For Maxwell, these questions tie deeply to who she is: someone with a visceral connection to people and to other living things. Her passions have led her to champion New York’s urban forest in particular—its more than 7 million oaks, sycamores, hickories, magnolias and more. At present, there is no entity, public or private, that manages, maintains and develops this crucial resource. “Can you imagine having an asset valued at $5.7 billion, without a clear, funded plan or sufficient leadership to care for it as a whole, now and into the future?” she asks. Her work, including co-authorship of a first-of-its-kind report titled The State of the Urban Forest in New York City, is a years-long effort to change that.
Maxwell’s love of both cities and nature started early. “When I was fairly little, my mom woke me up at two in the morning because there was a tiny owl sitting on the tree outside our house in Philadelphia,” she recalls.
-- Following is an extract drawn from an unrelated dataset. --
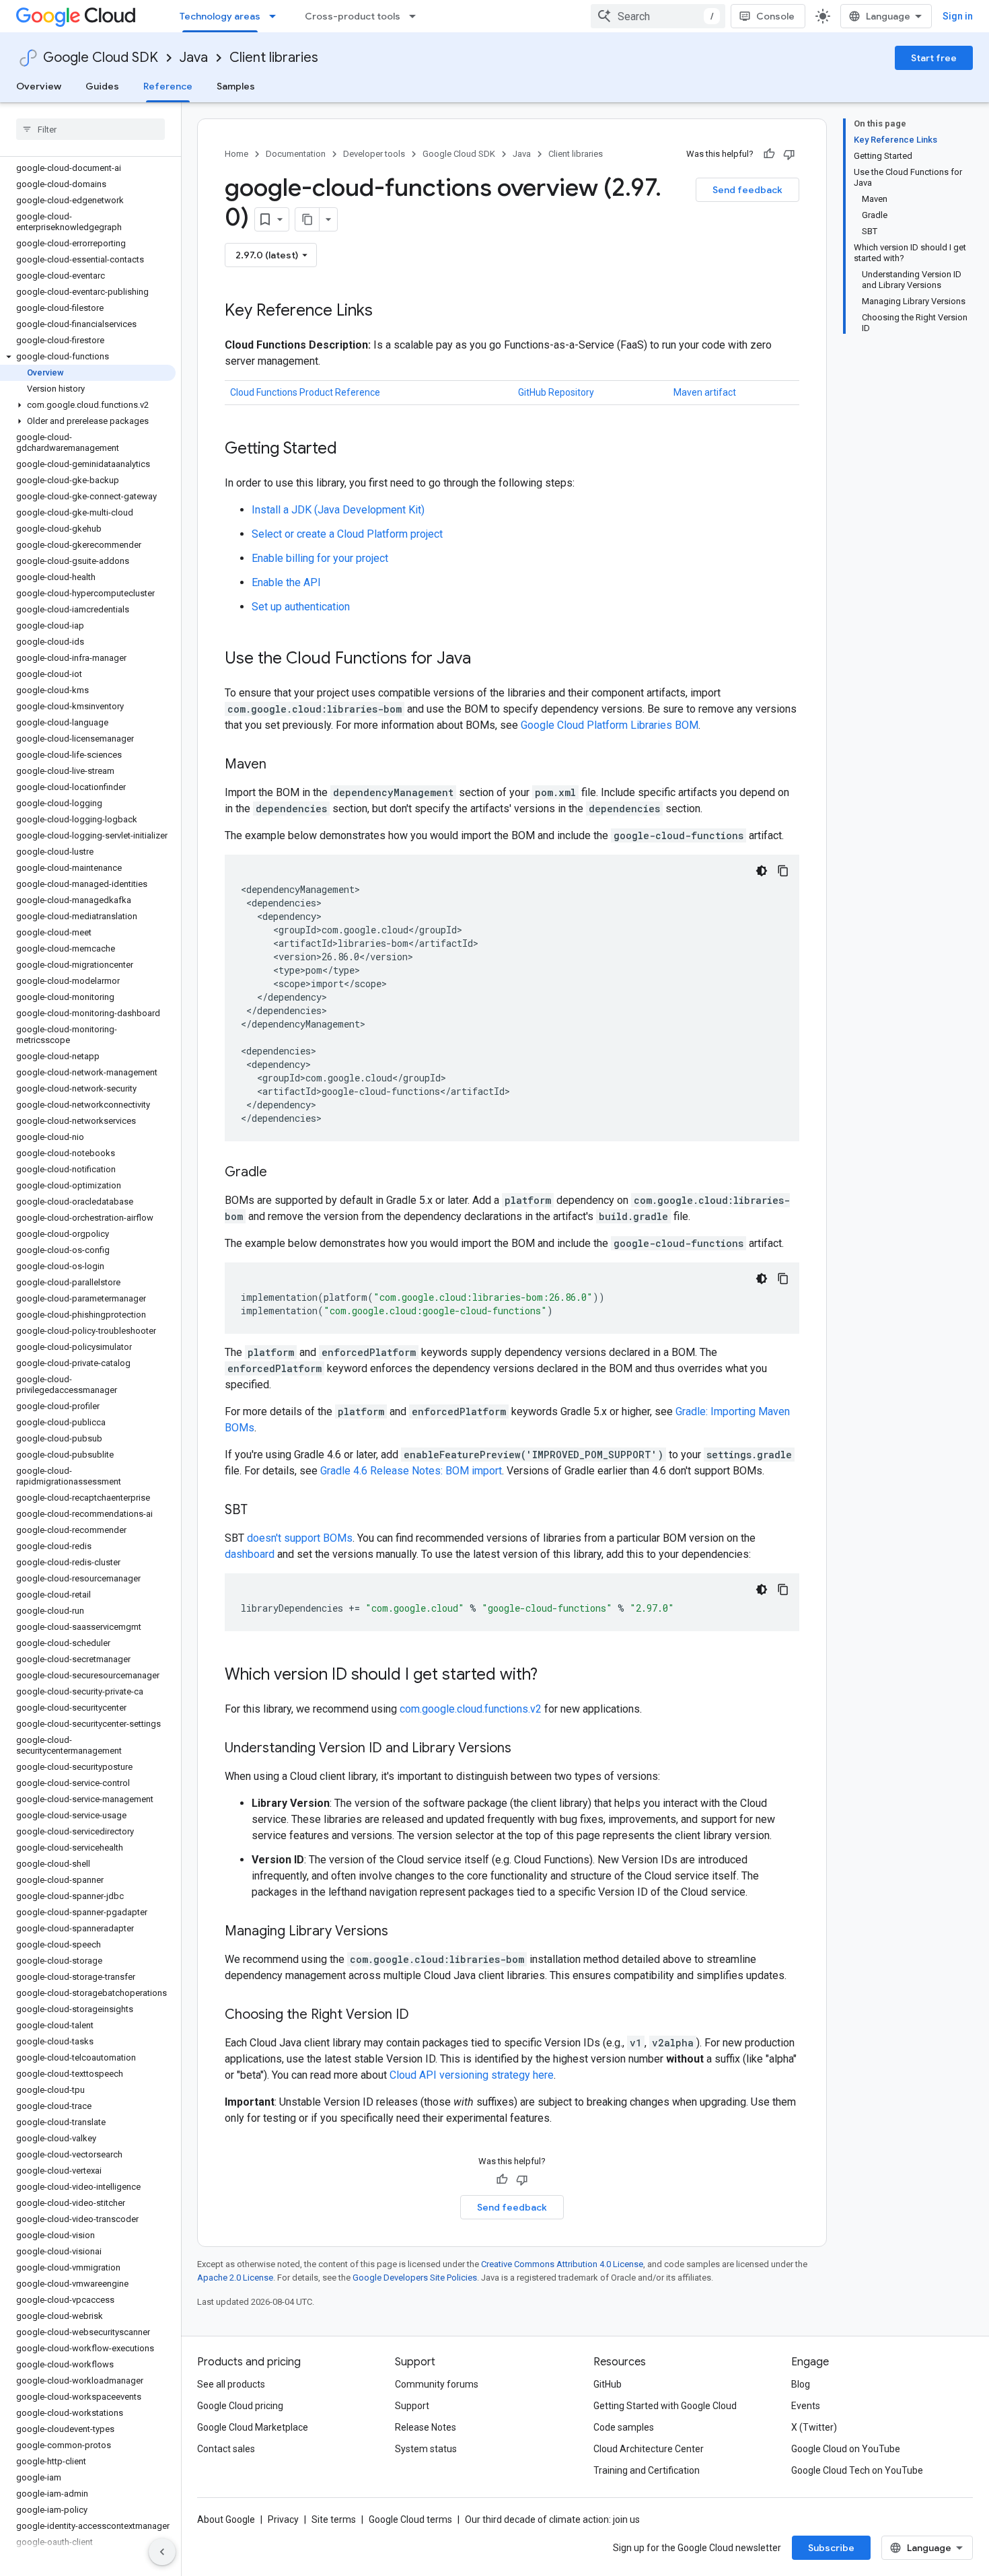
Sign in (958, 16)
The “very alternative” elementary school she attended took kids out to an old farm at the city’s edge once a week and let them roam free.
These experiences and others led Maxwell, then in college at New York City’s The New School, to organize against the Giuliani administration’s proposed, 1999 sell-off of more than 100 City-owned lots that were home to community gardens. “I thought this was such a horrifying way to treat the gardeners and the lands,” she says. “These gardens wouldn’t have existed without the love of community members, who made the land valuable enough to sell in the first place.” Many of the gardens, and the communities that grew up around them, exist to this day.
When Maxwell joined The Nature Conservancy eight years ago, she set out to help the organization actualize the essential role cities can play in conservation. Toward that end, she and her team champion trees for their many benefits. As someone with a strong connection to a particular Osage orange in Brooklyn’s Prospect Park, Maxwell knows well how trees can uplift the spirit, with study after study showing that trees can help reduce depression, anxiety and crime. Trees retain stormwater and filter air pollution. Their shade cools people, streets and buildings. And, of course, trees sequester carbon. All these benefits are especially important in a climate-changing world where storms are more frequent and intense, and summer temperatures can spike dangerously high.
Today, Maxwell co-leads the 40+-member Forest for All NYC coalition to promote wise protection, careful stewardship and just expansion of the Big Apple’s tree canopy. Earlier this year, the group released its roadmap: the NYC Urban Forest Agenda. In it, the group calls for a significant increase in the city’s forest canopy, a master plan to invest in and manage New York’s urban forest, and more equitable access to trees and their advantages. As things stand now, the city’s lushest neighborhoods are often its wealthiest and whitest. Data show that residents of neighborhoods with the least vegetation are often the most vulnerable to extreme weather—especially heat waves and flooding.
Key to implementing this roadmap is a new report released this November. It details the city’s tree canopy on a neighborhood-by-neighborhood level and offers particulars on the physical and social infrastructure that supports it. “New York City’s forest is an asset we cannot afford to let go—and one whose benefits must reach more people,” Maxwell says. “We want to make sure the whole forest thrives and expands to help the city—especially its frontline communities—adapt to climate change now and in the years to come.”